Task goal — Retype the lines below exactly, from the one that contains "You are a GUI" through the last, and leave every picture out.

Exercise materials —
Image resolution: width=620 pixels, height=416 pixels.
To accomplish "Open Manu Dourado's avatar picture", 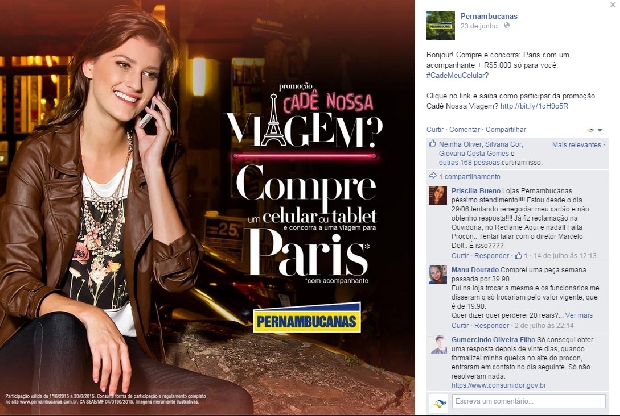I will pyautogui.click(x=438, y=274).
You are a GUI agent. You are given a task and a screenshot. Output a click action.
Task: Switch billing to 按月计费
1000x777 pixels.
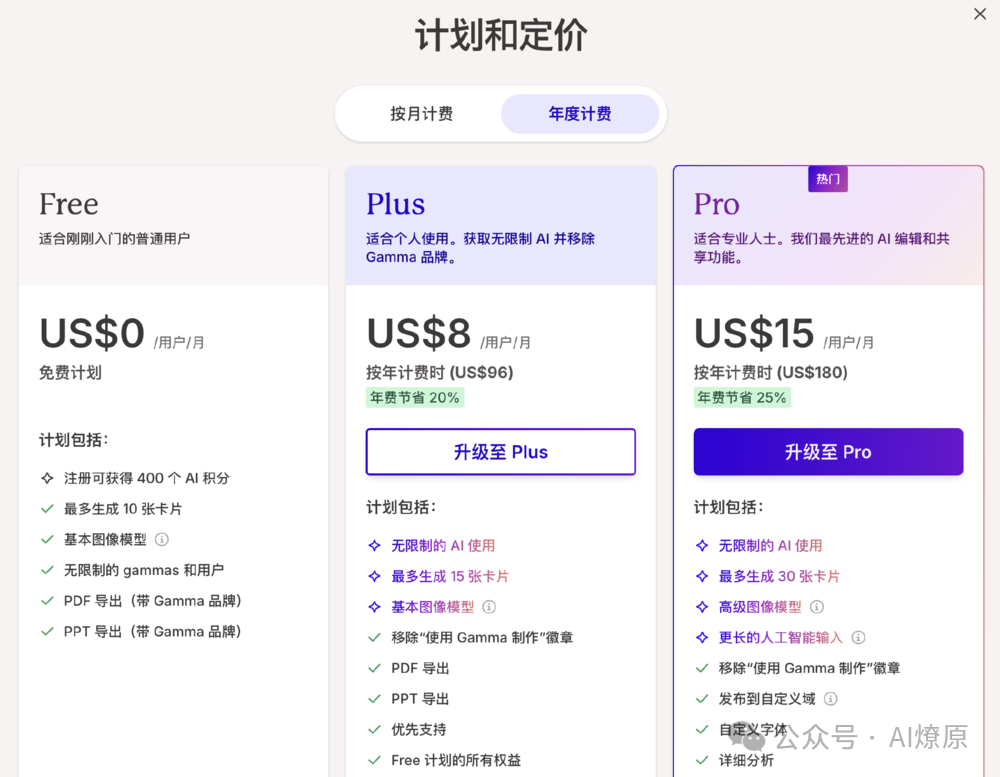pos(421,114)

Your solution —
You are a GUI agent. You are given a task and a screenshot. Output a click action.
Task: Switch billing to 按月计费
1000x777 pixels.
pos(421,114)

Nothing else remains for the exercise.